Tuesday, May 31, 2011

Collateral Attack On Santa Rosa School Consent Decree Is Limited By Court

Allen v. School Bord for Santa Rosa County, Florida, 2011 U.S. Dist. LEXIS 56853 (ND FL, May 20, 2011), is another installment in the long-running litigation over religious practices in the Santa Rosa county schools.  In 2010, a large group of parents, teachers, and students sought to enjoin the Santa Rosa school board and superintendent from enforcing a consent decree they entered in 2009 barring various religious practices in the schools.

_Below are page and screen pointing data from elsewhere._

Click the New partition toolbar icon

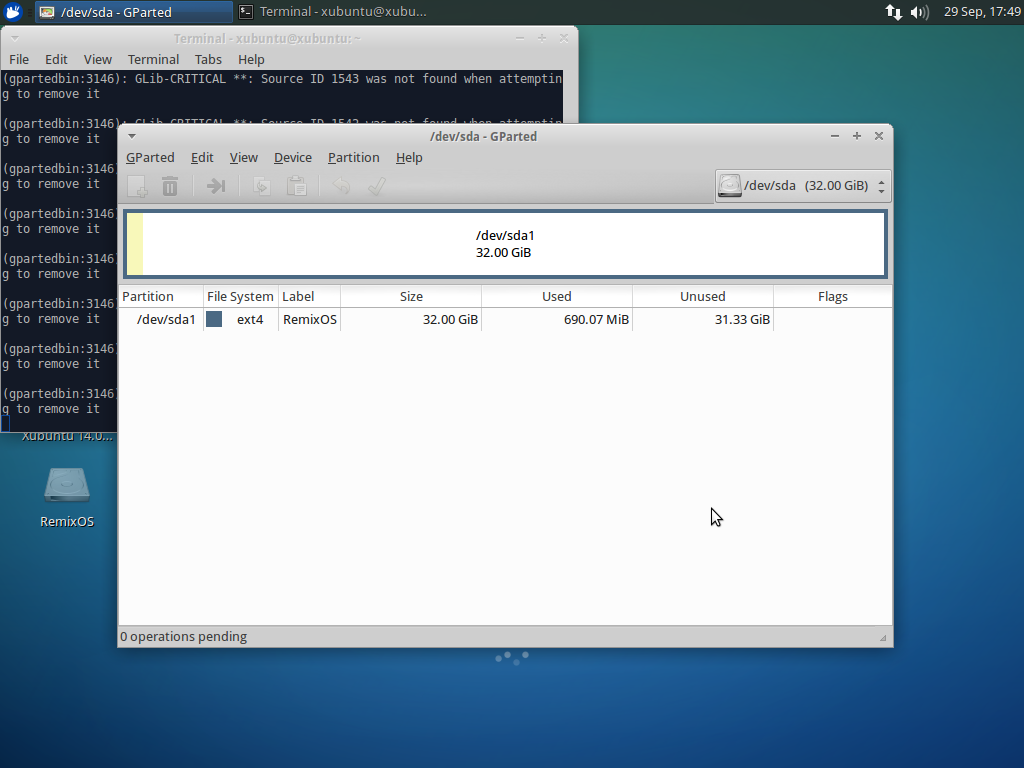(137, 186)
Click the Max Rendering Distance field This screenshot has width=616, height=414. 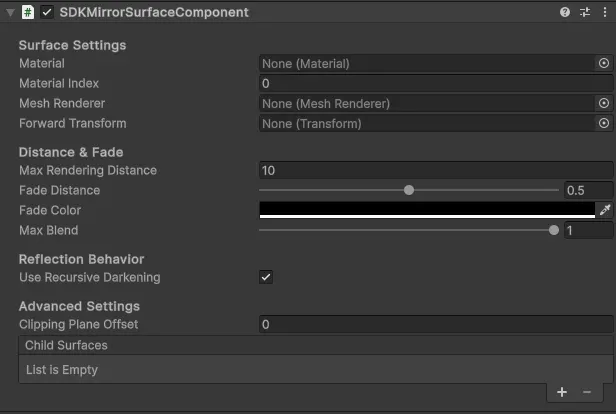435,170
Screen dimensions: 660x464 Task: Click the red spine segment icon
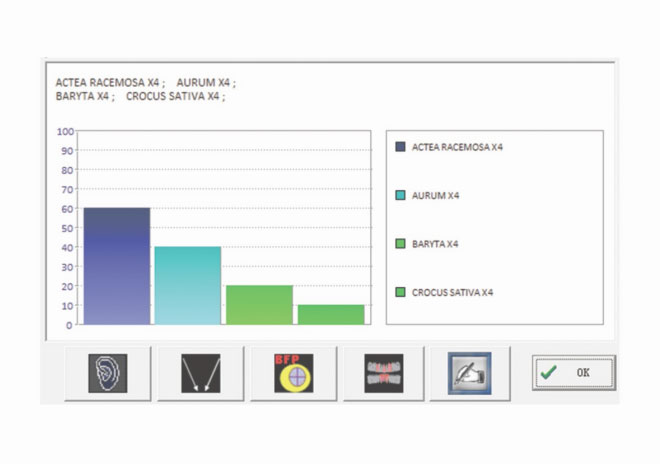[383, 373]
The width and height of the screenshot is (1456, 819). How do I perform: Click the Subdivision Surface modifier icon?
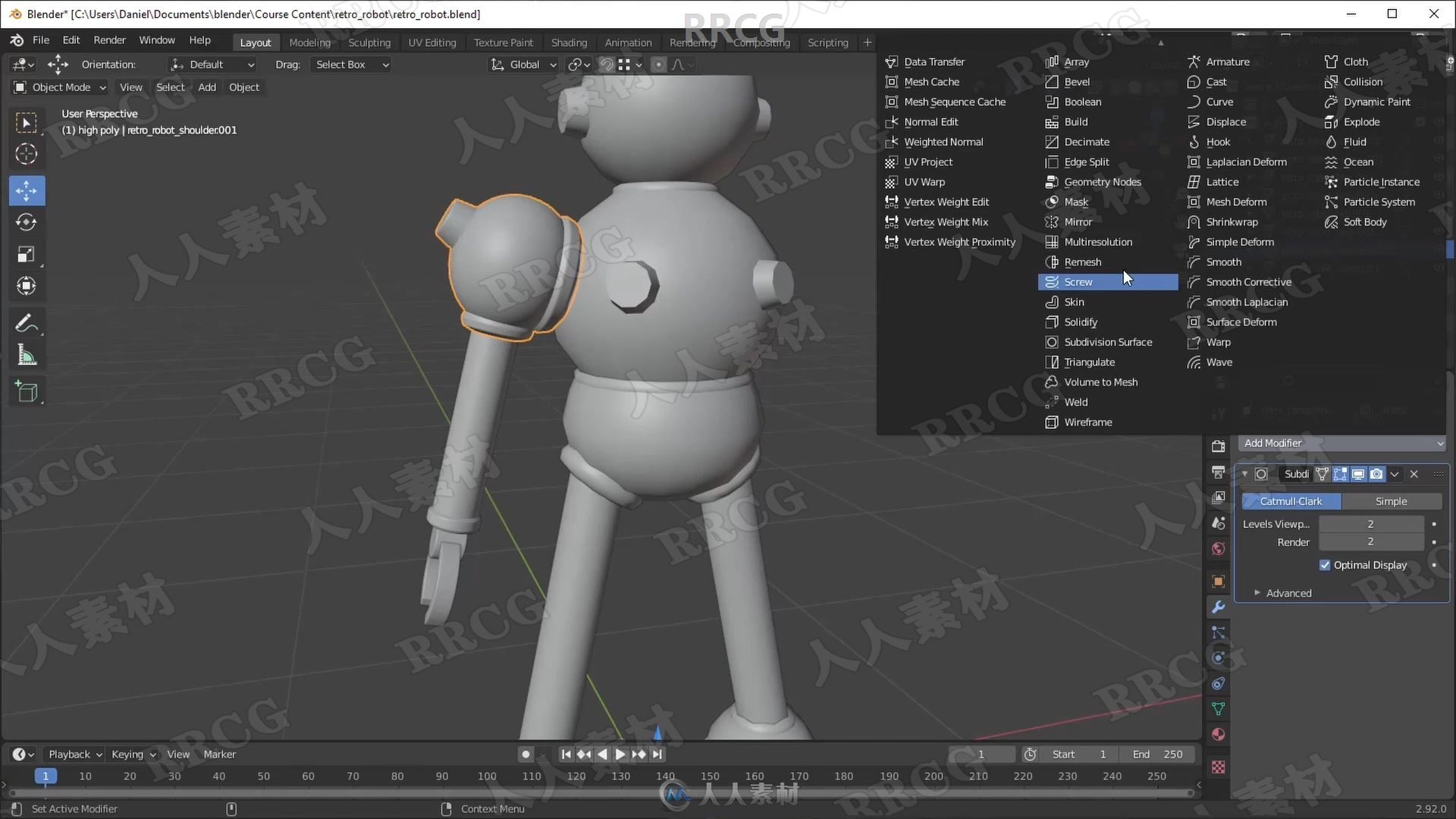pyautogui.click(x=1050, y=342)
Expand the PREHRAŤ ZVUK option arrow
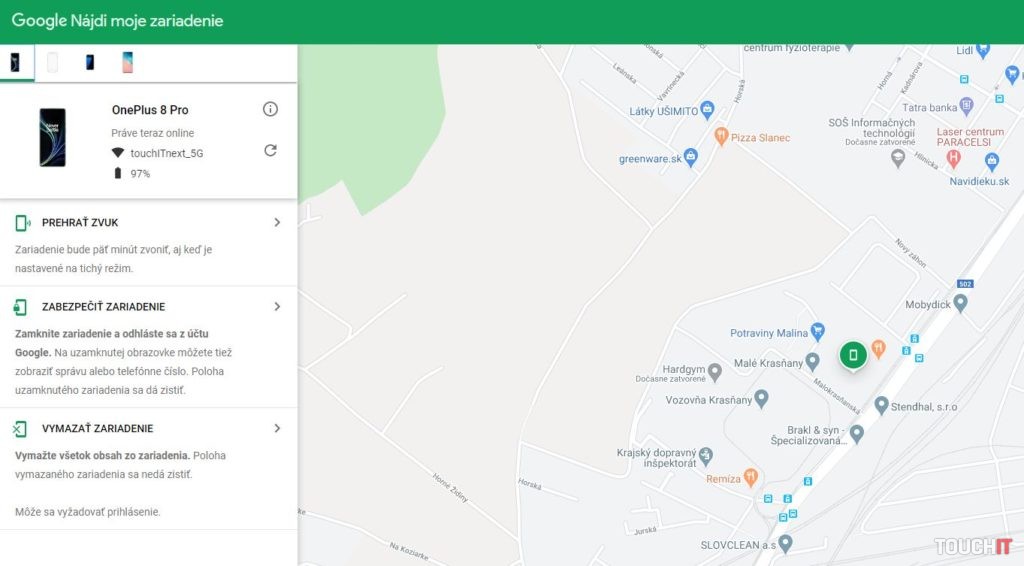Screen dimensions: 1024x566 tap(277, 222)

Plaintiffs claim that the consent decree violates their First Amendment rights and that it is now unenforceable because the original plaintiffs have graduated high school. (See prior posting.) In the current decision, the court concluded that under doctrines of res judicata teachers and official parent volunteers and chaperones, while acting in their official capacities, are precluded from bringing a facial attack seeking to invalidate the entire consent decree or enjoin enforcement of it in its entirety.  The court went on however to allow a more limited attack on the interpretation and application of the decree to private conduct of parents and teachers:
The plaintiffs have raised plausible claims that their individual rights based on private nonofficial conduct are being violated due to the manner in which the consent decree is being implemented or due to portions of the consent decree that they allege to be overly broad... These challenges are not barred by res judicata.... Any remedy that would require the court to impose a narrowing construction on a particular definition within the consent decree to ensure it is constitutionally applied, or that would require enjoining particular enforcement conduct by the School Board, will not invalidate the consent decree in its entirety.
[T]he remaining plaintiffs [other than teachers and parent chaperones] lack standing to seek to undo the consent decree in its entirety because they have no interest in the school's regulation of its employees' official-capacity conduct, except to the extent that the regulation of official conduct adversely impacts their own constitutional rights as private citizens in some specific manner.